#### Work instruction
Please write out the stretch of data from the line containing "Describe the element at coordinates (200, 84)" through the line containing "pyautogui.click(x=184, y=255)", both ends included, reproducing each line exactly.
Start of Data for the task
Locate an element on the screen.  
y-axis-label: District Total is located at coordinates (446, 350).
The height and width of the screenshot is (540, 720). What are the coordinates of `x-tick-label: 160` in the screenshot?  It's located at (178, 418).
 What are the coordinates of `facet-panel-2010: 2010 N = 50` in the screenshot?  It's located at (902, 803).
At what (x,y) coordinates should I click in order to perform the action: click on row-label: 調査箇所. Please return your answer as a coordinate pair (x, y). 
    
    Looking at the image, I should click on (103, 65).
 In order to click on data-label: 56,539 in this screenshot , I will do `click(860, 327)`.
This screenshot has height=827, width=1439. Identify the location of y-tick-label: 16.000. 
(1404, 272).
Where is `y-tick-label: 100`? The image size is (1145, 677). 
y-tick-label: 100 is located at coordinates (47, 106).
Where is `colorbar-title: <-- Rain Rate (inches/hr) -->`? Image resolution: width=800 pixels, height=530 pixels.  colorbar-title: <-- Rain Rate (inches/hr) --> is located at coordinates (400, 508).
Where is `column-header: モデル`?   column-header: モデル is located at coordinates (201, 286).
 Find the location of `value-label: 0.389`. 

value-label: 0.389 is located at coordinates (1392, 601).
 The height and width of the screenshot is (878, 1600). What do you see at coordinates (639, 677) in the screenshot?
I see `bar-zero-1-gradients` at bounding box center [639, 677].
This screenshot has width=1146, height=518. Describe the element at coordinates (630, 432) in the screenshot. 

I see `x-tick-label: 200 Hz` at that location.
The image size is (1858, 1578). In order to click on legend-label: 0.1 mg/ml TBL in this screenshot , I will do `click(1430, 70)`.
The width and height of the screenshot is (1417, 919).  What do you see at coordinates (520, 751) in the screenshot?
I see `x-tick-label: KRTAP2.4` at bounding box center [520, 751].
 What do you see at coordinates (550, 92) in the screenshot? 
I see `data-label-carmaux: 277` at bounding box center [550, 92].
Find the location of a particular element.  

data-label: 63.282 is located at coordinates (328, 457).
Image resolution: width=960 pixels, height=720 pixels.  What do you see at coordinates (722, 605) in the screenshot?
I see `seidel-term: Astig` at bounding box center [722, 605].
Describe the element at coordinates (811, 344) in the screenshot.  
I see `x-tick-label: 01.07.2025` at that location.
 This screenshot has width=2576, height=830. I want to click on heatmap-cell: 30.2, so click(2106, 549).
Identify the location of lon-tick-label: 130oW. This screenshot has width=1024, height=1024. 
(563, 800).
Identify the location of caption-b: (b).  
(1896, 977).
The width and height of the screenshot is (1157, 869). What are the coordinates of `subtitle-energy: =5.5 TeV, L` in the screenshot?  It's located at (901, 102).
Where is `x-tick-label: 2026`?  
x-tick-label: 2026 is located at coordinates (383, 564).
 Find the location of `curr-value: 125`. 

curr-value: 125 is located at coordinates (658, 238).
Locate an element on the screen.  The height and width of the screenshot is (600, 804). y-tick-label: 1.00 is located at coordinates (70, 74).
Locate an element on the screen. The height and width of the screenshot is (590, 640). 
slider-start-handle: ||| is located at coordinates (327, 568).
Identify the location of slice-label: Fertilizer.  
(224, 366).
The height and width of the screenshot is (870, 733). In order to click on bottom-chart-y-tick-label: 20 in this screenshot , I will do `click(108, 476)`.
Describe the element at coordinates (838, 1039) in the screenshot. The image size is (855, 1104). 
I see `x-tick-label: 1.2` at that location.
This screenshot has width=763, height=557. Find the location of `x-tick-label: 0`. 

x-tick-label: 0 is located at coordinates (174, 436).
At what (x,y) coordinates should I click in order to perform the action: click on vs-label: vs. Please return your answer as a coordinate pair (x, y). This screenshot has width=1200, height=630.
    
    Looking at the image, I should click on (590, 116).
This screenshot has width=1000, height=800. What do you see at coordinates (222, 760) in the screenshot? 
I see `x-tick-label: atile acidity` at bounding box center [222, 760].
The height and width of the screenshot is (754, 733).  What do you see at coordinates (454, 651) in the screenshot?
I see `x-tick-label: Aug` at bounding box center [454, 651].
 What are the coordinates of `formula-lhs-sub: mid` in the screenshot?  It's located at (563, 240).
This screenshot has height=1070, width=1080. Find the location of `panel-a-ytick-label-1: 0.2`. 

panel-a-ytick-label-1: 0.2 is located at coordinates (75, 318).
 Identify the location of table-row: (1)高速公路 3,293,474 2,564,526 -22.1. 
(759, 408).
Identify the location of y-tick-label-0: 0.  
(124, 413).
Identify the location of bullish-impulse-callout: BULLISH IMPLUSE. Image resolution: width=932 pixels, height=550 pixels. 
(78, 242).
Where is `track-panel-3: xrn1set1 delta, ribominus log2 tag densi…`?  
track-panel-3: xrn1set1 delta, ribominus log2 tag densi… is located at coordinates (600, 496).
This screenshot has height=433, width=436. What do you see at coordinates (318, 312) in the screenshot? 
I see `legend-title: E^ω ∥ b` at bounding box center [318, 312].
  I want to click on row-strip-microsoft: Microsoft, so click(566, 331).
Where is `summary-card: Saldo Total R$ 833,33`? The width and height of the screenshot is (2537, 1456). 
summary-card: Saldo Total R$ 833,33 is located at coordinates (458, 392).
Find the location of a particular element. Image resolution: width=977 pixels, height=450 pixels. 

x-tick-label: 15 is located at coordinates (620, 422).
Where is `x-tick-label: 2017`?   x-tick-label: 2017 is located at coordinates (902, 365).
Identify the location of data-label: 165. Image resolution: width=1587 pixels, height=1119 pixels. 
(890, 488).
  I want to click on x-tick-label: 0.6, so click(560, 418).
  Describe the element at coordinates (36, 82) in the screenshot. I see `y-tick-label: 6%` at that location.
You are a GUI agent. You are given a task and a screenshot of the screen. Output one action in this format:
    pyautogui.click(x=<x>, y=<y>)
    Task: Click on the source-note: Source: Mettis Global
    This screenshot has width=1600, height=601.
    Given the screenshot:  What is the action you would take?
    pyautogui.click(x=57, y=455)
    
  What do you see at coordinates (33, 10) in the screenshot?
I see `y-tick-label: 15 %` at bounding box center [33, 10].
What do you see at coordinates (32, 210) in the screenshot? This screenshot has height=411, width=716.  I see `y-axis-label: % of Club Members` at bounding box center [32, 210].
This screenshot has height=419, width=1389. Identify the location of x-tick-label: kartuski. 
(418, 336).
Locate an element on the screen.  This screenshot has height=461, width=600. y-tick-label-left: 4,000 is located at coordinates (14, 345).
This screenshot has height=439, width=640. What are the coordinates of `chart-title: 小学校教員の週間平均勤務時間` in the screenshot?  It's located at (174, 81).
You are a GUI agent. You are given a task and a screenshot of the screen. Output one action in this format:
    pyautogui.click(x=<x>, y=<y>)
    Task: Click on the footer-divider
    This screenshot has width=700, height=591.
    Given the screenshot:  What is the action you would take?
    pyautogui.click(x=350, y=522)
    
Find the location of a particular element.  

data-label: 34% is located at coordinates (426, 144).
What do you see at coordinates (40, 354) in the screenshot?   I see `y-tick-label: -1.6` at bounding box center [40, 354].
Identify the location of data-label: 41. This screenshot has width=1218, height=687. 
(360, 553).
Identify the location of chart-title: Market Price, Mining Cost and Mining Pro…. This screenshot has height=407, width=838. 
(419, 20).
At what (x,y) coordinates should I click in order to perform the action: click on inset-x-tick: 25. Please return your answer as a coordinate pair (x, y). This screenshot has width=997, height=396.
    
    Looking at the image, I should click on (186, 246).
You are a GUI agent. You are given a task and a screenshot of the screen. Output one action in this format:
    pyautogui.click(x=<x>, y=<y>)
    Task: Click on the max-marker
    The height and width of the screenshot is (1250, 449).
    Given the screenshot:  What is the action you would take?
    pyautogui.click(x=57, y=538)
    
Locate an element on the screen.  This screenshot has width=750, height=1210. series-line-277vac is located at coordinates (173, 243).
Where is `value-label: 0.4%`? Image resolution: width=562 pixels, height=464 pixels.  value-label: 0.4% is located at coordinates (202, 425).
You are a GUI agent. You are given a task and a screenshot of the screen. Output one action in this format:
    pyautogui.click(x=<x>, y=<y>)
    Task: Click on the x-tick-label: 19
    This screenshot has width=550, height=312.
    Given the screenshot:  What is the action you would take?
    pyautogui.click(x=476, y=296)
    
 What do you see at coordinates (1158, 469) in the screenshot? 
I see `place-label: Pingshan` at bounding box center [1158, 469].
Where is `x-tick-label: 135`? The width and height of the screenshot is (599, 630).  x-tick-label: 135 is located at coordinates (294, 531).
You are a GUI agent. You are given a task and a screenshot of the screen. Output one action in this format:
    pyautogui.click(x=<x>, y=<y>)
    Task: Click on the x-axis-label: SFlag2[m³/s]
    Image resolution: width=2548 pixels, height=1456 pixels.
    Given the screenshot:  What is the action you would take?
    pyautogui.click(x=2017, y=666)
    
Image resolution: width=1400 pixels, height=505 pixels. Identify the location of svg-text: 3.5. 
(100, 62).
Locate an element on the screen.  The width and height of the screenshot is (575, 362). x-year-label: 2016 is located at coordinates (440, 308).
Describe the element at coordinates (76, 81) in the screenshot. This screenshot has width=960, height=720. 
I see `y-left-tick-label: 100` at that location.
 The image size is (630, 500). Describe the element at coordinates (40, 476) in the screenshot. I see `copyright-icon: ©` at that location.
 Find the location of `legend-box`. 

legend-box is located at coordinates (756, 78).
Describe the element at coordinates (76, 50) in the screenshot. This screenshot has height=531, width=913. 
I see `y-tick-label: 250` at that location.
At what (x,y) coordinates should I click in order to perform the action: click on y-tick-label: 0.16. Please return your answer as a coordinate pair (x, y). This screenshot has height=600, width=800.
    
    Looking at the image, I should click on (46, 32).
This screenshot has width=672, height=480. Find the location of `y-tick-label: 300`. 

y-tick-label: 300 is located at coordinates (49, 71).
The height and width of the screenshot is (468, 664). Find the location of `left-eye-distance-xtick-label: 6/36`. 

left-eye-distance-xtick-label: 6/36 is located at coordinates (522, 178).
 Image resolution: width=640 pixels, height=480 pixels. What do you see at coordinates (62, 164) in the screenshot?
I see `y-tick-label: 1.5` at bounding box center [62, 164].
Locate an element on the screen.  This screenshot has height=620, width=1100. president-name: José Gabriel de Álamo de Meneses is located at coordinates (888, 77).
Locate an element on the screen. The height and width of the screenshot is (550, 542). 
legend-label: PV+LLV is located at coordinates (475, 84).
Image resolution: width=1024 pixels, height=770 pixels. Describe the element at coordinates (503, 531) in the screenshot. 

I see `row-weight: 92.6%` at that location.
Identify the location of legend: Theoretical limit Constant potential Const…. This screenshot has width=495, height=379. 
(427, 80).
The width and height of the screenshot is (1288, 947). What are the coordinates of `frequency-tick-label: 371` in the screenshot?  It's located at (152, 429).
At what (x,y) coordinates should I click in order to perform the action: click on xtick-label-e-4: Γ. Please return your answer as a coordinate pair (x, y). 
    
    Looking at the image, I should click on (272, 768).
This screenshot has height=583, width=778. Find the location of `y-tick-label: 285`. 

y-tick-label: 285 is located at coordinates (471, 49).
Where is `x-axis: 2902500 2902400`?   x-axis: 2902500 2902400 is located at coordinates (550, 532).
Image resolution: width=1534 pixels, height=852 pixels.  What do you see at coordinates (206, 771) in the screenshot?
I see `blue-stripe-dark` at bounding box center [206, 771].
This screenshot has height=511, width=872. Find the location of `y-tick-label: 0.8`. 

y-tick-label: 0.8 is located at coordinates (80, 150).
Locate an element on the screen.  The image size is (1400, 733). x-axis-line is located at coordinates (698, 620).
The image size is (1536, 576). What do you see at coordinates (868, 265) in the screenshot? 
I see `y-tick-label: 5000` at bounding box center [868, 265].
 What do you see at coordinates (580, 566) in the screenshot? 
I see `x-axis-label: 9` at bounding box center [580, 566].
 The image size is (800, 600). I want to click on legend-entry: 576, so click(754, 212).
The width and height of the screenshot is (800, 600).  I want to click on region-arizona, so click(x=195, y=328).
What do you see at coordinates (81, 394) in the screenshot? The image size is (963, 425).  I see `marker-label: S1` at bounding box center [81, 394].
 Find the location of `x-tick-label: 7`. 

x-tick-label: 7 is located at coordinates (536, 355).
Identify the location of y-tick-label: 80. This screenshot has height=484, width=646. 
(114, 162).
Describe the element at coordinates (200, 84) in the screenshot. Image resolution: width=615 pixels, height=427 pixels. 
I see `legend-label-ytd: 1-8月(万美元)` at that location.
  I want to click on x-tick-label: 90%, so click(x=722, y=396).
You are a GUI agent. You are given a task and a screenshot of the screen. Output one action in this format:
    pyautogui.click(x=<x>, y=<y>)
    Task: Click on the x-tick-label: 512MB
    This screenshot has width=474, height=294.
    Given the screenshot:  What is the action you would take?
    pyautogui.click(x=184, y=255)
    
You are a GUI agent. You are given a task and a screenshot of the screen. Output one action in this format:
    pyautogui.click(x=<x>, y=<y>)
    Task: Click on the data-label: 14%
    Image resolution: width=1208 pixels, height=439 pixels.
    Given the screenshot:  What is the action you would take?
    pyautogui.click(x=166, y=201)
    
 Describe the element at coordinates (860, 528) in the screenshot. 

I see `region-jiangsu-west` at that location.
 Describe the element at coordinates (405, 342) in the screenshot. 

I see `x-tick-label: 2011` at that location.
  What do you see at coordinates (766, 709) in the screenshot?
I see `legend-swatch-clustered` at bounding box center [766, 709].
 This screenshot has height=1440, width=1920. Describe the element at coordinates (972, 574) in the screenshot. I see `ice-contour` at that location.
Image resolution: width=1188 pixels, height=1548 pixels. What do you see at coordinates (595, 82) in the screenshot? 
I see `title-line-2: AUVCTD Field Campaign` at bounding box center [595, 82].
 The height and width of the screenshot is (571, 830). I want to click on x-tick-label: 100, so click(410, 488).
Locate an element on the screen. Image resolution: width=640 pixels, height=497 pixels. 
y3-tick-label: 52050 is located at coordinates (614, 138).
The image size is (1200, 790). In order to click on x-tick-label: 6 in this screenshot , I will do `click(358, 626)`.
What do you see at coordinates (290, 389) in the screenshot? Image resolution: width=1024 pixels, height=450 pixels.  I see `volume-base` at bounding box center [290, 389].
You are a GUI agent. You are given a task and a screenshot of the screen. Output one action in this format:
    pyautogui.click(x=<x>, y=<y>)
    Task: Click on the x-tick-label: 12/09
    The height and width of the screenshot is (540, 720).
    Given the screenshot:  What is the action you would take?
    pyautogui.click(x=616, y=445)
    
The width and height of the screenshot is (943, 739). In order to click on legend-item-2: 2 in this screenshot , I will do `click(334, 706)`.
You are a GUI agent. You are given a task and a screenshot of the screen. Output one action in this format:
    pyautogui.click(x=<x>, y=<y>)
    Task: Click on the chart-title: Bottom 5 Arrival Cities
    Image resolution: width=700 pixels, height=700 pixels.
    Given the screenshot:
End of Data for the task
#### Exercise answer
Describe the element at coordinates (200, 84) in the screenshot. Image resolution: width=615 pixels, height=427 pixels. 
I see `legend-label-ytd: 1-8月(万美元)` at that location.
  I want to click on x-tick-label: 90%, so click(x=722, y=396).
You are a GUI agent. You are given a task and a screenshot of the screen. Output one action in this format:
    pyautogui.click(x=<x>, y=<y>)
    Task: Click on the x-tick-label: 512MB
    This screenshot has width=474, height=294.
    Given the screenshot:  What is the action you would take?
    pyautogui.click(x=184, y=255)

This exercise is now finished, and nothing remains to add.